Find the derivative of the function \( F(x)=\left(\frac{5 x-3}{4-7 x}\right)^{6} \)

We are given the function   F(x) = ((5x - 3)/(4 - 7x))⁶. To find F'(x), we can use the chain rule. Let   u(x) = (5x - 3)/(4 - 7x). Then F(x) = [u(x)]⁶, so by the chain rule:   F'(x) = 6[u(x)]⁵ · u'(x). Now, we need the derivative u'(x). Since u(x) is a quotient, we'll use the quotient rule.

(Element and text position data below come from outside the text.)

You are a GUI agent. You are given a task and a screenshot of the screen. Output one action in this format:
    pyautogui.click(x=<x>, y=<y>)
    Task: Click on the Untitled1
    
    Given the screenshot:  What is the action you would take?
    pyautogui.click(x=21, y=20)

The quotient rule states that if u(x) = N(x) / D(x), then   u'(x) = [N'(x)D(x) - N(x)D'(x)] / [D(x)]². For our function, identify:   N(x) = 5x - 3  with  N'(x) = 5,   D(x) = 4 - 7x  with  D'(x) = -7. Plug these into the quotient rule:   u'(x) = [5(4 - 7x) - (5x - 3)(-7)] / (4 - 7x)². Simplify the numerator:   5(4 - 7x) = 20 - 35x,   (5x - 3)(-7) = -35x + 21. Thus:   Numerator = (20 - 35x) - (-35x + 21) = 20 - 35x + 35x - 21 = 20 - 21 = -1. So, u'(x) = -1 / (4 - 7x)². Returning to our original derivative:   F'(x) = 6[u(x)]⁵ · u'(x) = 6[(5x - 3)/(4 - 7x)]⁵ · (-1/(4 - 7x)²). This simplifies to:   F'(x) = -6 (5x - 3)⁵ / [(4 - 7x)⁵ · (4 - 7x)²]          = -6 (5x - 3)⁵ / (4 - 7x)⁷. So the derivative of F(x) is:   F'(x) = -6 (5x - 3)⁵ / (4 - 7x)⁷.